Pixel coordinate grounding data →

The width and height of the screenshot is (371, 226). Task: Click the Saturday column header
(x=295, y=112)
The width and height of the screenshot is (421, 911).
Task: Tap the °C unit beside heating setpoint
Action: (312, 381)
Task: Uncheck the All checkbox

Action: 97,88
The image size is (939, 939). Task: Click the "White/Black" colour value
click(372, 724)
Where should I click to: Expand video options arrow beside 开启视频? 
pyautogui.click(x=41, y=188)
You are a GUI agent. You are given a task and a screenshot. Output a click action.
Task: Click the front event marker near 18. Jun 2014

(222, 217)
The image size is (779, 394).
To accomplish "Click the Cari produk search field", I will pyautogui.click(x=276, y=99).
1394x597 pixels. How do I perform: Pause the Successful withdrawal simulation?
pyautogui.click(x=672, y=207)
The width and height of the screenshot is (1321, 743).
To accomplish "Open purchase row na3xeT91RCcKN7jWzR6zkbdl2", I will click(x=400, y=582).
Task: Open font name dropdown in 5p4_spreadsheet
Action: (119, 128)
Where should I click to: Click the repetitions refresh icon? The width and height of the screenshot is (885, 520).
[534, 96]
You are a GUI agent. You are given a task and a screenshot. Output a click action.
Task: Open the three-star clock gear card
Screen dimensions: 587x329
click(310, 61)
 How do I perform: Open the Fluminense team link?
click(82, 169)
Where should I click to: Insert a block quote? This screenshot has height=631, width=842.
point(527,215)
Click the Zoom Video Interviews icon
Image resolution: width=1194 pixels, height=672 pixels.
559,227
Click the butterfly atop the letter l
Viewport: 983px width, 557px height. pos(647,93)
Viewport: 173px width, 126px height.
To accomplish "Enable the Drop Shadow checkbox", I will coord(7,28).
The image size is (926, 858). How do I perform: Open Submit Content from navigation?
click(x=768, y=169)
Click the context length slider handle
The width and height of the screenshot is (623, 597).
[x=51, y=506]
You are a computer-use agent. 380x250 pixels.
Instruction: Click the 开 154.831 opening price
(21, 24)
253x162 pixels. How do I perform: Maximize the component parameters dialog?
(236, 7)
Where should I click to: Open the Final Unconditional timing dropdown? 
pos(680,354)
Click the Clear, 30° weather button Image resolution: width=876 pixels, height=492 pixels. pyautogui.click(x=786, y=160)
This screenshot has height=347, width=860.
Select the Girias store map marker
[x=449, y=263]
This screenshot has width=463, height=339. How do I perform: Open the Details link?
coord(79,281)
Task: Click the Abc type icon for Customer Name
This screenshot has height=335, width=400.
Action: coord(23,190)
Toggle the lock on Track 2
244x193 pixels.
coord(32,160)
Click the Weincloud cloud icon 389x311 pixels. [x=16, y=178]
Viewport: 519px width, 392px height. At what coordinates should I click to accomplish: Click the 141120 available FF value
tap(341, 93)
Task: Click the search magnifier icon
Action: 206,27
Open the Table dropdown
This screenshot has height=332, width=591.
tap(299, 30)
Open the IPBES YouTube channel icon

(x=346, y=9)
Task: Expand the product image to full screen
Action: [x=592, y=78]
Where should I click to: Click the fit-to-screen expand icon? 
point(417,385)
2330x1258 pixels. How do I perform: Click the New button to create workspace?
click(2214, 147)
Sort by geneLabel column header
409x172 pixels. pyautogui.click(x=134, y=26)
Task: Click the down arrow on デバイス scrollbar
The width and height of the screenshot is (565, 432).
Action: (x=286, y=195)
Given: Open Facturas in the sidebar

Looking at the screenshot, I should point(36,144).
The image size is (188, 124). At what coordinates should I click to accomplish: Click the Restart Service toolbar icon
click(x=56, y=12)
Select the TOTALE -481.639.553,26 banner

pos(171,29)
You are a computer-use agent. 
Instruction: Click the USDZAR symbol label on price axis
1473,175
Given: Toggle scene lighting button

Directions → What you give back must match the records word for word.

Exercise answer →
The width and height of the screenshot is (371, 226). Task: Click the Saturday column header
(x=295, y=112)
The width and height of the screenshot is (421, 911).
Task: Tap the °C unit beside heating setpoint
Action: (312, 381)
Task: Uncheck the All checkbox

Action: 97,88
The image size is (939, 939). Task: Click the "White/Black" colour value
click(372, 724)
Where should I click to: Expand video options arrow beside 开启视频? 
pyautogui.click(x=41, y=188)
You are a GUI agent. You are given a task and a screenshot. Output a click action.
Task: Click the front event marker near 18. Jun 2014

(222, 217)
The image size is (779, 394).
To accomplish "Click the Cari produk search field", I will pyautogui.click(x=276, y=99).
1394x597 pixels. How do I perform: Pause the Successful withdrawal simulation?
pyautogui.click(x=672, y=207)
The width and height of the screenshot is (1321, 743).
To accomplish "Open purchase row na3xeT91RCcKN7jWzR6zkbdl2", I will click(x=400, y=582).
Task: Open font name dropdown in 5p4_spreadsheet
Action: (119, 128)
Where should I click to: Click the repetitions refresh icon? The width and height of the screenshot is (885, 520).
[534, 96]
You are a GUI agent. You are given a task and a screenshot. Output a click action.
Task: Open the three-star clock gear card
Screen dimensions: 587x329
click(310, 61)
 How do I perform: Open the Fluminense team link?
click(82, 169)
Where should I click to: Insert a block quote? This screenshot has height=631, width=842.
point(527,215)
Click the Zoom Video Interviews icon
Image resolution: width=1194 pixels, height=672 pixels.
559,227
Click the butterfly atop the letter l
Viewport: 983px width, 557px height. pos(647,93)
Viewport: 173px width, 126px height.
To accomplish "Enable the Drop Shadow checkbox", I will coord(7,28).
The image size is (926, 858). How do I perform: Open Submit Content from navigation?
click(x=768, y=169)
Click the context length slider handle
The width and height of the screenshot is (623, 597).
[x=51, y=506]
You are a computer-use agent. 380x250 pixels.
Instruction: Click the 开 154.831 opening price
(21, 24)
253x162 pixels. How do I perform: Maximize the component parameters dialog?
(236, 7)
Where should I click to: Open the Final Unconditional timing dropdown? 
pos(680,354)
Click the Clear, 30° weather button Image resolution: width=876 pixels, height=492 pixels. pyautogui.click(x=786, y=160)
This screenshot has height=347, width=860.
Select the Girias store map marker
[x=449, y=263]
This screenshot has width=463, height=339. How do I perform: Open the Details link?
coord(79,281)
Task: Click the Abc type icon for Customer Name
This screenshot has height=335, width=400.
Action: coord(23,190)
Toggle the lock on Track 2
244x193 pixels.
coord(32,160)
Click the Weincloud cloud icon 389x311 pixels. [x=16, y=178]
Viewport: 519px width, 392px height. At what coordinates should I click to accomplish: Click the 141120 available FF value
tap(341, 93)
Task: Click the search magnifier icon
Action: 206,27
Open the Table dropdown
This screenshot has height=332, width=591.
tap(299, 30)
Open the IPBES YouTube channel icon

(x=346, y=9)
Task: Expand the product image to full screen
Action: [x=592, y=78]
Where should I click to: Click the fit-to-screen expand icon? 
point(417,385)
2330x1258 pixels. How do I perform: Click the New button to create workspace?
click(2214, 147)
Sort by geneLabel column header
409x172 pixels. pyautogui.click(x=134, y=26)
Task: Click the down arrow on デバイス scrollbar
The width and height of the screenshot is (565, 432).
Action: (x=286, y=195)
Given: Open Facturas in the sidebar

Looking at the screenshot, I should point(36,144).
The image size is (188, 124). At what coordinates should I click to accomplish: Click the Restart Service toolbar icon
click(x=56, y=12)
Select the TOTALE -481.639.553,26 banner

pos(171,29)
You are a computer-use agent. 
Instruction: Click the USDZAR symbol label on price axis
1473,175
Given: Toggle scene lighting button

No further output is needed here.